● **TRY IT**
Start with the first line of the material. Repeat each line exactly through the one that contains "Beslut om omedelbar".

● **MATERIAL FOR THIS TASK**
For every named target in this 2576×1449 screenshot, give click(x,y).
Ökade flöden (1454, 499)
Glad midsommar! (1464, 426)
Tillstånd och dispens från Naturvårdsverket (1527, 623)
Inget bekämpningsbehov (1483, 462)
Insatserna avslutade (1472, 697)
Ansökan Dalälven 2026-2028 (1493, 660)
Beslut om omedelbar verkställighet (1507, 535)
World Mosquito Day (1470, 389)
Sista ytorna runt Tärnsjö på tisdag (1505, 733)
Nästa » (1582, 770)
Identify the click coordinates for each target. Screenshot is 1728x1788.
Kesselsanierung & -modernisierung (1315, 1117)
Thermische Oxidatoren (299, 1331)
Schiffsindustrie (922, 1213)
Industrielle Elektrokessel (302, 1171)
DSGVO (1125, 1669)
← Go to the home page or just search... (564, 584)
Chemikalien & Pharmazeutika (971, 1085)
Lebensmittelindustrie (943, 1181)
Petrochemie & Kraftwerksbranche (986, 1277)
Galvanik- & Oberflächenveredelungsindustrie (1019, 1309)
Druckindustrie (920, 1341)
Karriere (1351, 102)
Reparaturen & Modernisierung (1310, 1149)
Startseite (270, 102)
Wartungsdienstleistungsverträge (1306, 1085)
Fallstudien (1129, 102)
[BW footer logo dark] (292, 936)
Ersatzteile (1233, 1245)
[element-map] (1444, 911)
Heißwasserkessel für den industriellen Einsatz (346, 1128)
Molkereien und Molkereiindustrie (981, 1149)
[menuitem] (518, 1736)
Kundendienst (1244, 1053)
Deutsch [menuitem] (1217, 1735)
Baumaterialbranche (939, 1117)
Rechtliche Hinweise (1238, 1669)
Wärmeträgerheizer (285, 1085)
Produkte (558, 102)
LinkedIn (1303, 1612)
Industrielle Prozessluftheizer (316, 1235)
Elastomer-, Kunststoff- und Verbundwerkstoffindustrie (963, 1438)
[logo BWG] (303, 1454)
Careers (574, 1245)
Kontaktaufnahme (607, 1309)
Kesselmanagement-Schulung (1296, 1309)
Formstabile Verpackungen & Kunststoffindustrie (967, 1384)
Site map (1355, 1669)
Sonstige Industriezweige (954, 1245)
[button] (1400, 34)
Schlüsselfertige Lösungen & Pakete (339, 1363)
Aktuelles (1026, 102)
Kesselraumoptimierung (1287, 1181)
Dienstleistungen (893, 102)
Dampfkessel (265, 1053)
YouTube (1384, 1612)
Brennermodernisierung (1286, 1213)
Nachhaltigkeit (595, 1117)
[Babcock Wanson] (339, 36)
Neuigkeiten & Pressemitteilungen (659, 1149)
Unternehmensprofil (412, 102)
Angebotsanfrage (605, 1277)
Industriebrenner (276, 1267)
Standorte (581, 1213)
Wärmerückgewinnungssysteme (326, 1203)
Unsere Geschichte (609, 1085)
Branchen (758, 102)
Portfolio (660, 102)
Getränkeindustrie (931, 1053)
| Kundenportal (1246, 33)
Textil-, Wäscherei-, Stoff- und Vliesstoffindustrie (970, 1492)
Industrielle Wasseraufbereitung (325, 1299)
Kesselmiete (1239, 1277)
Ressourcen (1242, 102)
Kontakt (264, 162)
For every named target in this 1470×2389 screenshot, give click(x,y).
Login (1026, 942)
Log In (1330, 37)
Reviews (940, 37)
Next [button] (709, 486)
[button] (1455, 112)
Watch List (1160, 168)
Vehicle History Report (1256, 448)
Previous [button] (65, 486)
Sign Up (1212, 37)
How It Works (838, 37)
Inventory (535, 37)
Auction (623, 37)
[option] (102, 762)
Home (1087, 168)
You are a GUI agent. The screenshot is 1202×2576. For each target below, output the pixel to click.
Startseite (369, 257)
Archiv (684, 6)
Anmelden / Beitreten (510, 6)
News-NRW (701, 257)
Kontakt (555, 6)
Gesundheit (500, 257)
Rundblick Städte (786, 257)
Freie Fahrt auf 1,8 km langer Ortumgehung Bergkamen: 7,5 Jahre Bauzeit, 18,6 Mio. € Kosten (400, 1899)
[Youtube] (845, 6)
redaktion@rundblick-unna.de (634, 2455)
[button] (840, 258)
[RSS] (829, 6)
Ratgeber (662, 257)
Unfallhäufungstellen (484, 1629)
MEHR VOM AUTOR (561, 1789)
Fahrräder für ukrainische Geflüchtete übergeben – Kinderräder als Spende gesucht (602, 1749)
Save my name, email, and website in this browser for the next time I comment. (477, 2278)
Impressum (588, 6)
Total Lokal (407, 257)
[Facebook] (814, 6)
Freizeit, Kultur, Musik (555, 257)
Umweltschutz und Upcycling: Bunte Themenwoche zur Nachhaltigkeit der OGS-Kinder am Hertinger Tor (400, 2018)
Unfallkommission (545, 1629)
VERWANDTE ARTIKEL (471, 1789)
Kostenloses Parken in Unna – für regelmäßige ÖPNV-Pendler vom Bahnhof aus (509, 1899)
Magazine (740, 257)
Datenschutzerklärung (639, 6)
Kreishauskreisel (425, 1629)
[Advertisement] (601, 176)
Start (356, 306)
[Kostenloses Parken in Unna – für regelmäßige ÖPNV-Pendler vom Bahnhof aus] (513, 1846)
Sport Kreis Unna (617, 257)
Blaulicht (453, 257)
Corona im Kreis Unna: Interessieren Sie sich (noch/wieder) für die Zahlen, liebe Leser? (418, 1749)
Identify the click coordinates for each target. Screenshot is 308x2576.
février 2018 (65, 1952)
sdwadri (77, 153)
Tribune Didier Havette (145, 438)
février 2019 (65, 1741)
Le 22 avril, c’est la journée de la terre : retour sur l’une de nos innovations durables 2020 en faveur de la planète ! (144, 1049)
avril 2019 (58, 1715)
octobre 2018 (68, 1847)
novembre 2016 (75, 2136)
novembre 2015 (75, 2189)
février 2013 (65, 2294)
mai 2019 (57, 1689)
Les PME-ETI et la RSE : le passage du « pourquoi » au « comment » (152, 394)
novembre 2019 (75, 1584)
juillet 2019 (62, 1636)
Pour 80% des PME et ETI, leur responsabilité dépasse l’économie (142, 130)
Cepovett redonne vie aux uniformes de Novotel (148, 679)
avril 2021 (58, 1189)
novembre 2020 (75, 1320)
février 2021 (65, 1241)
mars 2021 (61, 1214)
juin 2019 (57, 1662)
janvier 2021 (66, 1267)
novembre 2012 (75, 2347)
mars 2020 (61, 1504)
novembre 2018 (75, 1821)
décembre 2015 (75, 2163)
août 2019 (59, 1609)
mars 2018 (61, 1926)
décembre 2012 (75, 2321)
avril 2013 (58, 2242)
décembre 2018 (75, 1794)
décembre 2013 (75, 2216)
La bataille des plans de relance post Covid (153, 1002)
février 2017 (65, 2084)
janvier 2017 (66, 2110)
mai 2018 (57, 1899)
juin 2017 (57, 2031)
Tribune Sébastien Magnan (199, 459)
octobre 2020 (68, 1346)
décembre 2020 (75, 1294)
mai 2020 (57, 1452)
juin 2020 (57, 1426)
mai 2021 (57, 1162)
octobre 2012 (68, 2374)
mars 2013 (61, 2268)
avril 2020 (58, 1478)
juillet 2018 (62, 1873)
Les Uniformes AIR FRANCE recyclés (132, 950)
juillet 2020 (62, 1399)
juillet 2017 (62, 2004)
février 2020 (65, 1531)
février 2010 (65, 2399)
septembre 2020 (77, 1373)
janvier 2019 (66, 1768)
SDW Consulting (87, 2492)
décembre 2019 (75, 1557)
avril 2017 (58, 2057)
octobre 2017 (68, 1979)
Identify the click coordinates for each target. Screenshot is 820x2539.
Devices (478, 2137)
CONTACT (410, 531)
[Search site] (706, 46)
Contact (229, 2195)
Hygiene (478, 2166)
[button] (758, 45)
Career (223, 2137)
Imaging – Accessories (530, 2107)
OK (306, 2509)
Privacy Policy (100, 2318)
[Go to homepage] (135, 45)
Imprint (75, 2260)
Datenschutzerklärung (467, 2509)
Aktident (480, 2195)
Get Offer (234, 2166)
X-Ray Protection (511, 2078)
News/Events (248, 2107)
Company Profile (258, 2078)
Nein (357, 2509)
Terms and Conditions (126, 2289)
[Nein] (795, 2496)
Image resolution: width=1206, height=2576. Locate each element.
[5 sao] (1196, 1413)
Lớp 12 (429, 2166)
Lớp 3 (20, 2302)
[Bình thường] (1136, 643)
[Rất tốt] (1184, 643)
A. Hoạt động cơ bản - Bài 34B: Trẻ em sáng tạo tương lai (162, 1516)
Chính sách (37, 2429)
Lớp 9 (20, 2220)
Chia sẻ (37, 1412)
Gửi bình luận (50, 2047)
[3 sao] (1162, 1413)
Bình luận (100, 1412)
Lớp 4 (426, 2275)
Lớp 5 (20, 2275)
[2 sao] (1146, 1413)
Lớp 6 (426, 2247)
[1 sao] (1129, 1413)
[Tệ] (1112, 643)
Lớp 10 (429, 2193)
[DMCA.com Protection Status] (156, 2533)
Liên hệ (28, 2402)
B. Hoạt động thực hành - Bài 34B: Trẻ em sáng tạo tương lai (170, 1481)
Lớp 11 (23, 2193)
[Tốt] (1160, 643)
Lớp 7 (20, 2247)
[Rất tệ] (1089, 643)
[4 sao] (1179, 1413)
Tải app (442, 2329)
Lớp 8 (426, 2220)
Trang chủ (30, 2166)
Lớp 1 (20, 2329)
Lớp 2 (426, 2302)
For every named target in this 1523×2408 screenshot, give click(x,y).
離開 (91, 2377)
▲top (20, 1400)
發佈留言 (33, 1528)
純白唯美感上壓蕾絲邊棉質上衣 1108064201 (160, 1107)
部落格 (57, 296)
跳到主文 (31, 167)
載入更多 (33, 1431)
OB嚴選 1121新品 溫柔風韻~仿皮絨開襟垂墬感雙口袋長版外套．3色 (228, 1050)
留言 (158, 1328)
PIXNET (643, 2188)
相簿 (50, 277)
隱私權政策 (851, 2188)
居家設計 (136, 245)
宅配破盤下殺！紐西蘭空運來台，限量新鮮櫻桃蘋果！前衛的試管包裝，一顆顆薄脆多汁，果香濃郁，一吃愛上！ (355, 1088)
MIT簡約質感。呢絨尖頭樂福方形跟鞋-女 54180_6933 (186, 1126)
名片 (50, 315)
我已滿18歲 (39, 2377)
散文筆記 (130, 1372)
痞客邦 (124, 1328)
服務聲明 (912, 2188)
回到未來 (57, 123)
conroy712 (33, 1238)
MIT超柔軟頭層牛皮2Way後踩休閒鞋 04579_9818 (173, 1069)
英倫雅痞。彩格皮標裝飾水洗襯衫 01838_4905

● **PROBLEM SOLUTION**
For every named target in this 2576×1449 screenshot, give click(x,y).
Ökade flöden (1454, 499)
Glad midsommar! (1464, 426)
Tillstånd och dispens från Naturvårdsverket (1527, 623)
Inget bekämpningsbehov (1483, 462)
Insatserna avslutade (1472, 697)
Ansökan Dalälven 2026-2028 (1493, 660)
Beslut om omedelbar verkställighet (1507, 535)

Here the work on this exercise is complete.